The New Jersey grantmaking authorities that were sued for distributing grants to churches appealed the decision to the Supreme Court, but the Court denied review. While it is discouraging that a church can be cut off from public aid just because it is a church, a statement from Justice Kavanaugh and joined by Justices Alito and Gorsuch holds promise for the future: “Barring religious organizations because they are religious from a general historic preservation grants program is pure discrimination against religion.”

So why did the entire Court agree to deny review? As one outlet explains, although “Kavanaugh agreed with the court’s decision to decline to hear the case,” he noted “that factual uncertainty and the recency of his colleagues’ decision in Trinity Lutheran meant that neither the time nor the case was right for consideration.”

In other words, Justices Kavanaugh, Alito, and Gorsuch said it was the time to wait rather than act. In the meantime, it is important to emphasize why this is an important legal issue.

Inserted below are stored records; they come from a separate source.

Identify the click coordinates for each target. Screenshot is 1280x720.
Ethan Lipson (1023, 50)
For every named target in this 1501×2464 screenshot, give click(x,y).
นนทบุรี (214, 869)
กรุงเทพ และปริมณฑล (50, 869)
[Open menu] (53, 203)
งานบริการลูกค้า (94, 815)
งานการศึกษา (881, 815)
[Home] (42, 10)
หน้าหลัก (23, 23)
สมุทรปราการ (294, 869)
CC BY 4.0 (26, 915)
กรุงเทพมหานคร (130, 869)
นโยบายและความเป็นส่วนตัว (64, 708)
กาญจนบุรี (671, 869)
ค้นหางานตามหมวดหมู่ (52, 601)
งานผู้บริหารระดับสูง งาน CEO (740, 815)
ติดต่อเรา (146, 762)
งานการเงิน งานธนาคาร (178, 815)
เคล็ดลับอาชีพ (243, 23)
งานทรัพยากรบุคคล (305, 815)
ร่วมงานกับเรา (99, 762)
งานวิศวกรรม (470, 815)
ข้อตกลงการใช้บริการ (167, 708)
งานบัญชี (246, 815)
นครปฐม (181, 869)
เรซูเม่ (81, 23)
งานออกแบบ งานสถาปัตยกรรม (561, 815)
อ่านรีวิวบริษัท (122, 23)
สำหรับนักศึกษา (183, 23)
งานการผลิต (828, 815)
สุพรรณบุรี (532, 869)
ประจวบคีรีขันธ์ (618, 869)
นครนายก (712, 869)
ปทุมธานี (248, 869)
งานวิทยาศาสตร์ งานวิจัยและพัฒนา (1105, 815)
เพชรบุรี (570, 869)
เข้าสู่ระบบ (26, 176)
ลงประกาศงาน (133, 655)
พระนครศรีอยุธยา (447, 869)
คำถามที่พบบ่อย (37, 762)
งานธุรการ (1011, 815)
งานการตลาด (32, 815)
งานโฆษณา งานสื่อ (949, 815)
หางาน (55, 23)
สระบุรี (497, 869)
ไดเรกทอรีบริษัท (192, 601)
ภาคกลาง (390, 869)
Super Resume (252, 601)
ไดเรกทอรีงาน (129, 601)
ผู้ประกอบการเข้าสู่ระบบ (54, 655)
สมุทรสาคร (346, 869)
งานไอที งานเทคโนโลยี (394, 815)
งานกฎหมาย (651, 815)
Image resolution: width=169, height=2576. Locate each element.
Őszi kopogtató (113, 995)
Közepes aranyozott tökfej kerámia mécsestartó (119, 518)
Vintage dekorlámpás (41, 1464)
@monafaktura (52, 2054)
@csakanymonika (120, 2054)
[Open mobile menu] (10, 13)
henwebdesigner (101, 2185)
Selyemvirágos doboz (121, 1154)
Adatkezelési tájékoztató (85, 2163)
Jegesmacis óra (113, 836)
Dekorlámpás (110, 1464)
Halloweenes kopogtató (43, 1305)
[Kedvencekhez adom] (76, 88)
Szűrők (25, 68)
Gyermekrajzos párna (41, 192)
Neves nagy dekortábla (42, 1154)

In Trinity Lutheran, Chief Justice Roberts wrote that the consequence of the church’s exclusion from the playground resurfacing program was, “in all likelihood,” merely “a few extra scraped knees.” Similarly, the denial of historic preservation grants means that some churches will just have to ask private donors to take care of the termites, the rust, or the floorboards. However, as the Chief Justice reminded us, discrimination against religion in the public square would not be tolerated and is unconstitutional: the church’s exclusion “from a public benefit for which it is otherwise qualified, solely because it is a church, is odious to our Constitution all the same, and cannot stand.”